Abstract

This study was designed to gain additional insight into the mechanism of the slow force response (SFR) to stretch of cardiac muscle. SFR and changes in intracellular Na(+) concentration ([Na(+)](i)) were assessed in cat papillary muscles stretched from 92% to approximately 98% of L(max). The SFR was 120+/-0.6% (n=5) of the rapid initial phase and coincided with an increase in [Na(+)](i).
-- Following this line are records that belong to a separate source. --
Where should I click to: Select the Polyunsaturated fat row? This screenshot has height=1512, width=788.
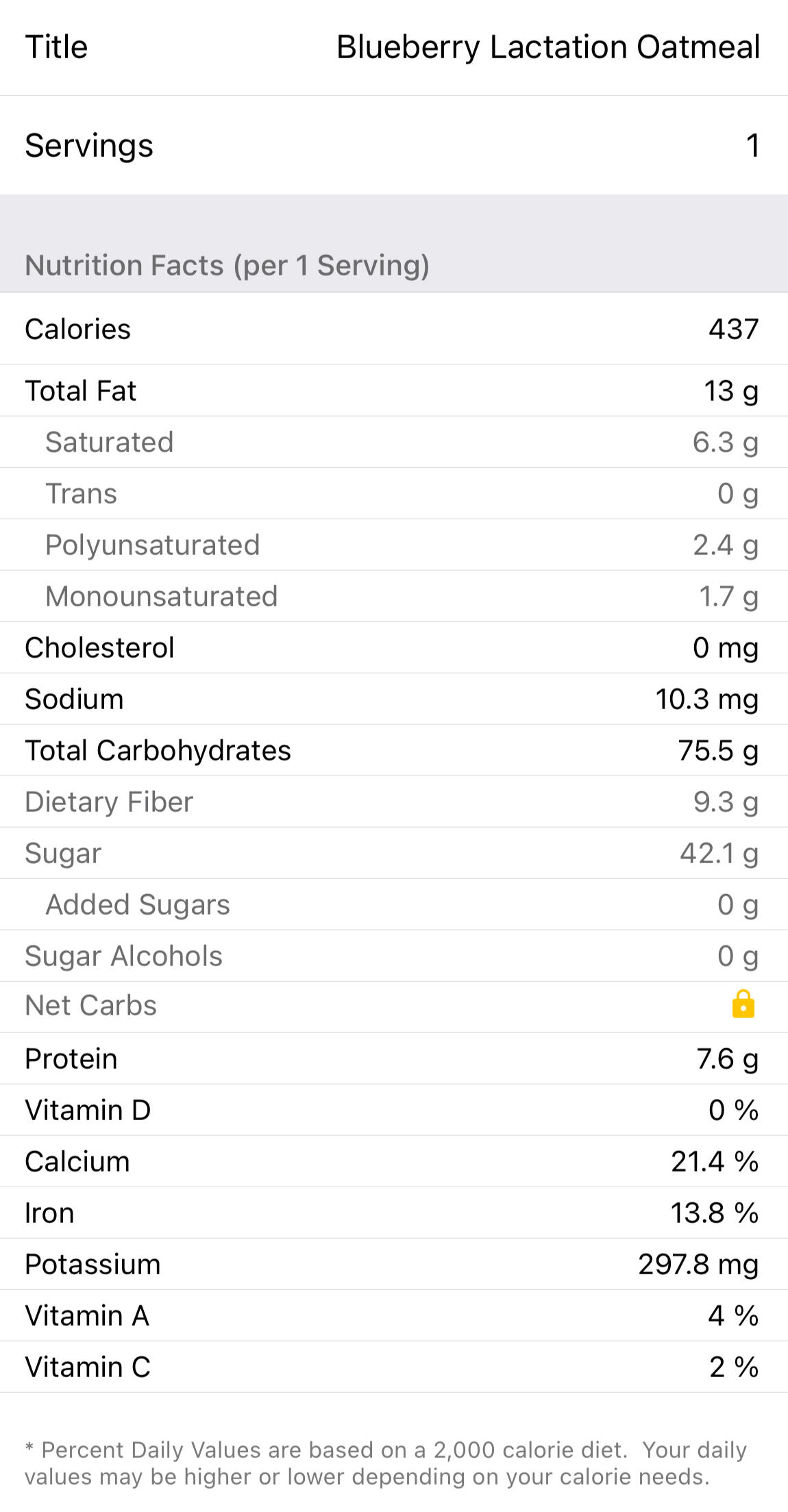tap(393, 545)
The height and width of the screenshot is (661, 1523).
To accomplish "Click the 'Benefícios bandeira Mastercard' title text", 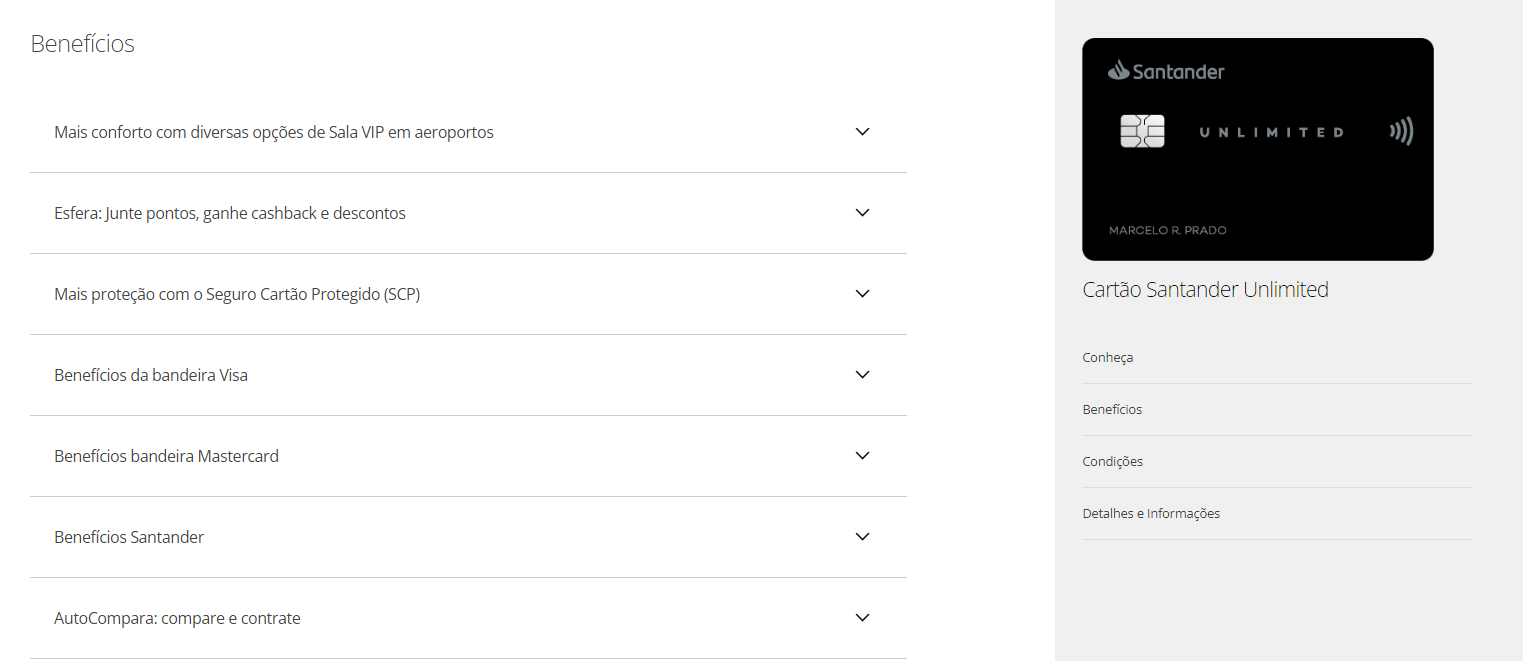I will pos(166,456).
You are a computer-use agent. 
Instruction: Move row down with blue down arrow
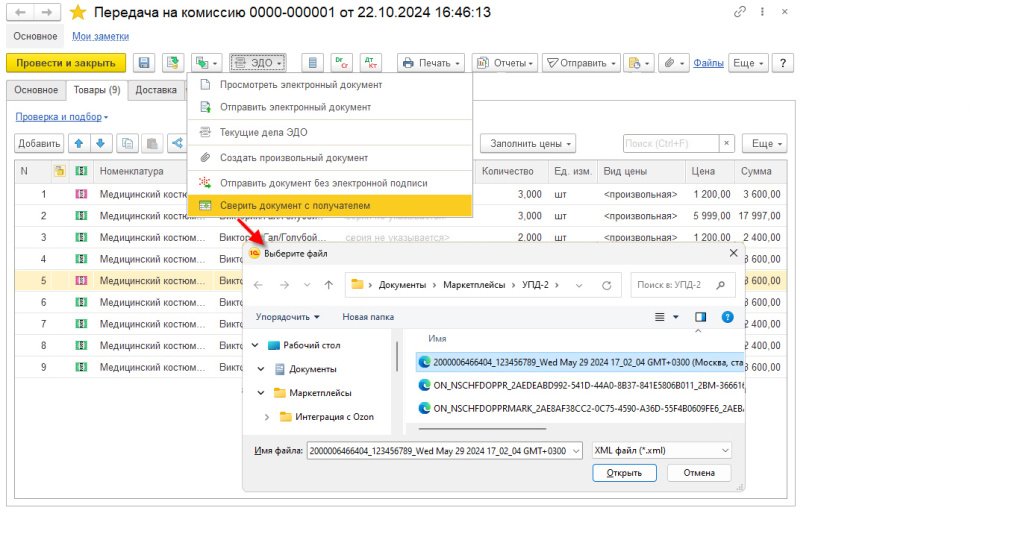click(x=99, y=144)
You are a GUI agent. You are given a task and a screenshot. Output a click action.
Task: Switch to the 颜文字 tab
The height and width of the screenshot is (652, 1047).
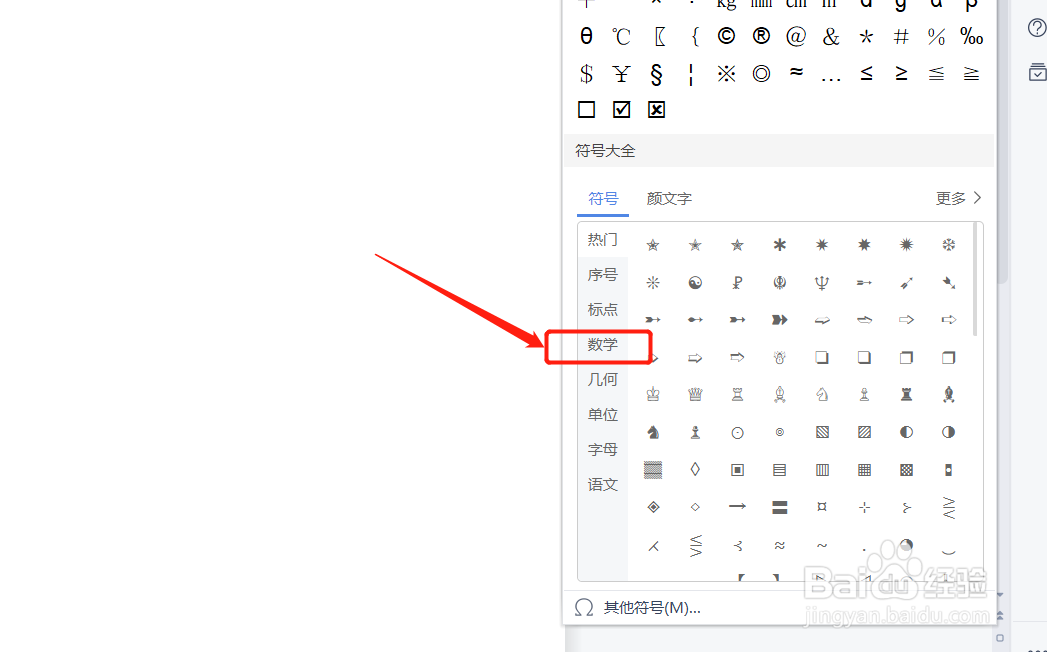point(668,198)
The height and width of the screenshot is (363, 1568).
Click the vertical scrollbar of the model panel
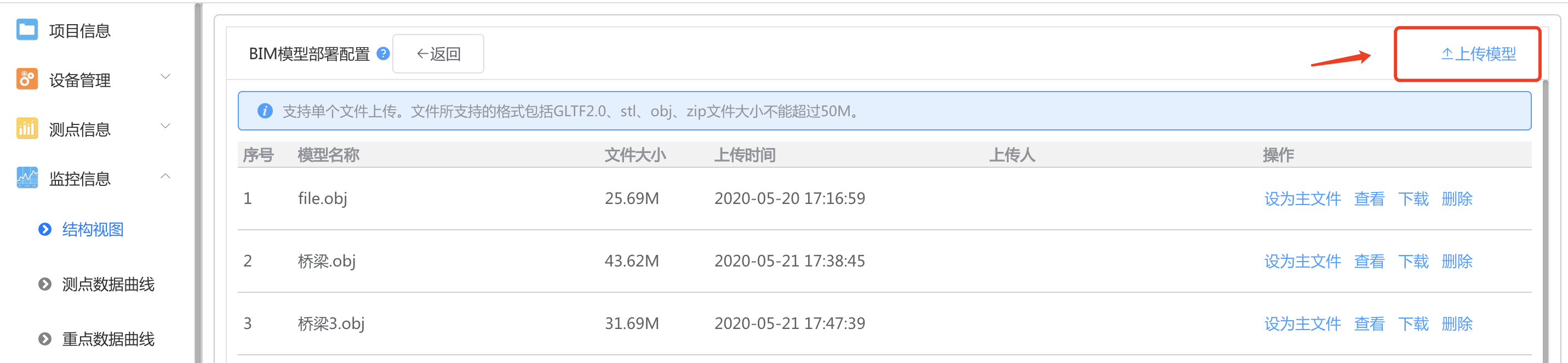click(x=1545, y=219)
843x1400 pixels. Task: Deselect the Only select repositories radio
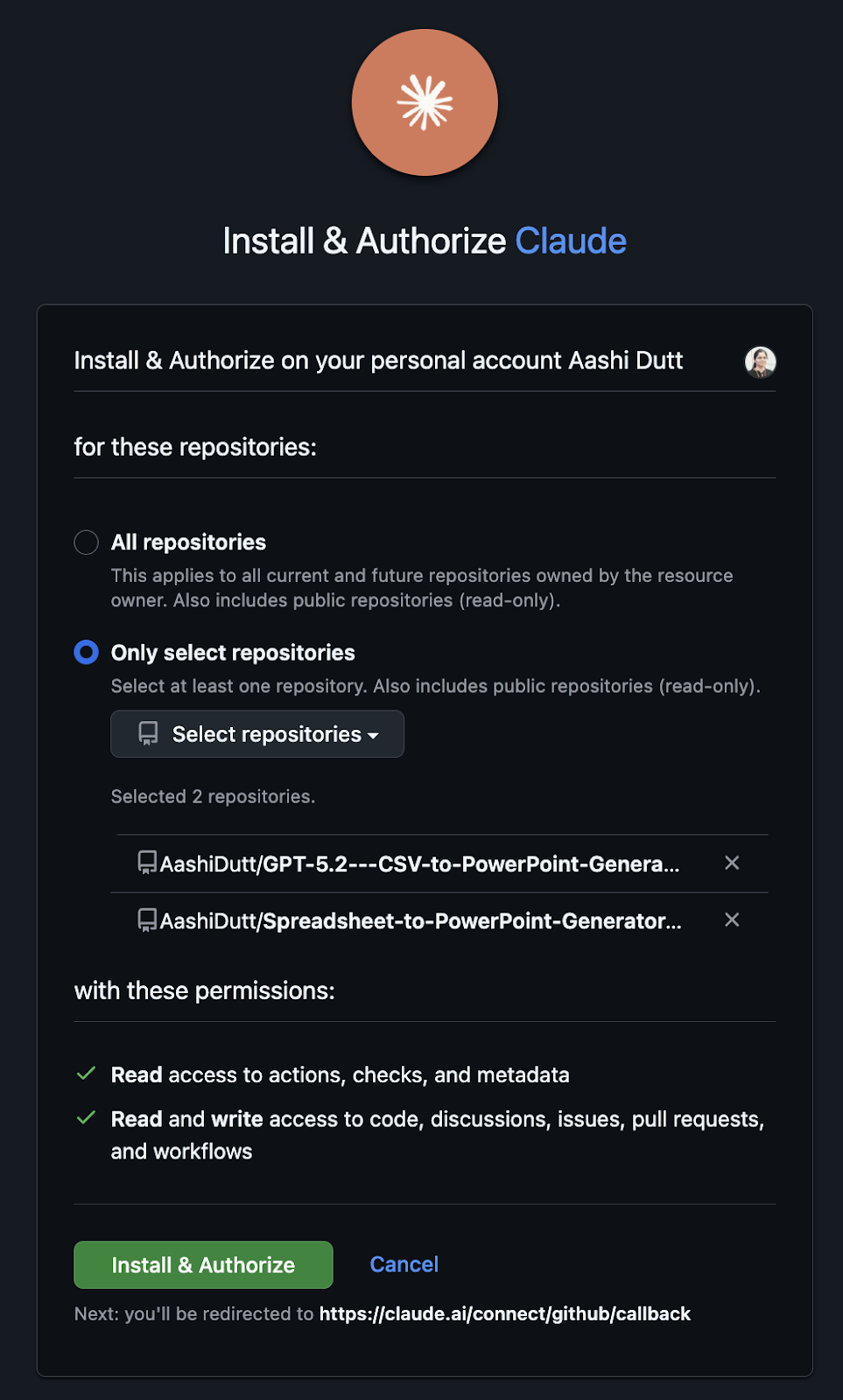[x=86, y=652]

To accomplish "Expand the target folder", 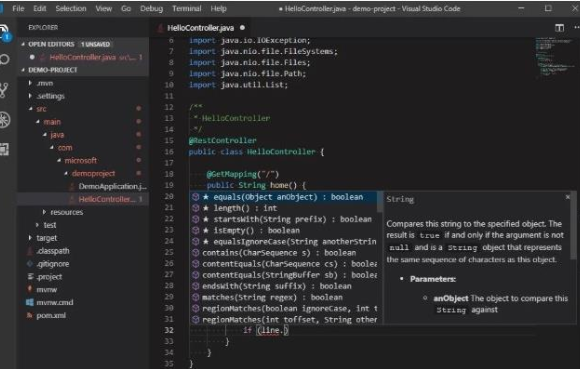I will coord(30,238).
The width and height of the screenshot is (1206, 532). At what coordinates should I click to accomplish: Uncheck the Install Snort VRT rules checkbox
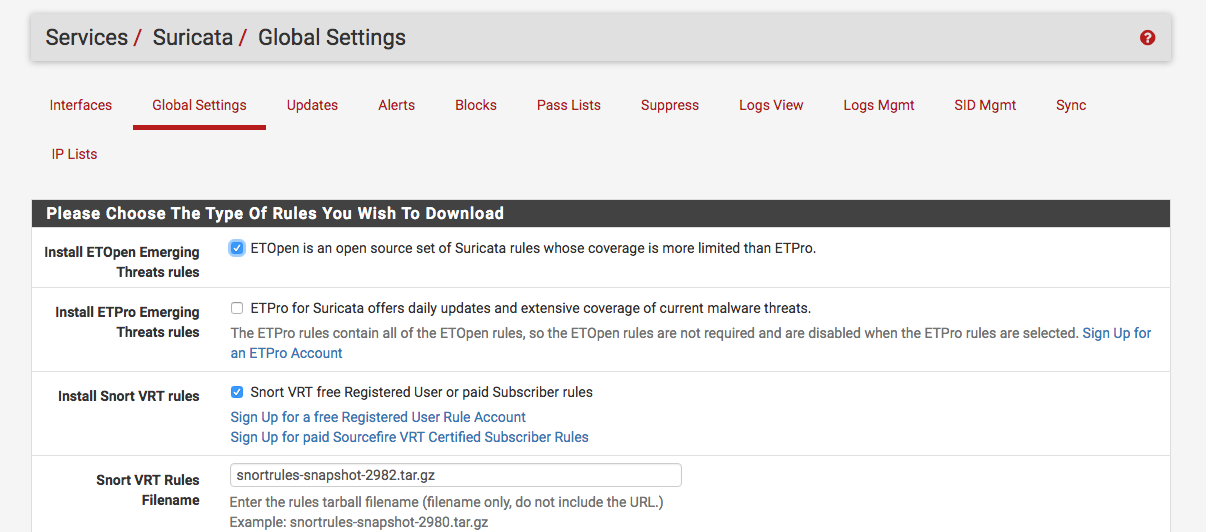click(x=237, y=392)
The SFR was markedly depressed by Na(+)-H(+) exchanger inhibition, AT(1) receptor blockade, nonselective endothelin-receptor blockade and selective ET(A)-receptor blockade, extracellular Na(+) removal, and inhibition of the reverse mode of the Na(+)-Ca(2+) exchange by KB-R7943. KB-R7943 prevented the SFR but not the increase in [Na(+)](i). Inhibition of endothelin-converting enzyme activity by phosphoramidon suppressed both the SFR and the increase in [Na(+)](i). The SFR and the increase in [Na(+)](i) after stretch were both present in muscles with their endothelium (vascular and endocardial) made functionally inactive by Triton X-100. In these muscles, phosphoramidon also suppressed the SFR and the increase in [Na(+)](i). The data provide evidence that the last step of the autocrine-paracrine mechanism leading to the SFR to stretch is Ca(2+) entry through the reverse mode of Na(+)-Ca(2+) exchange.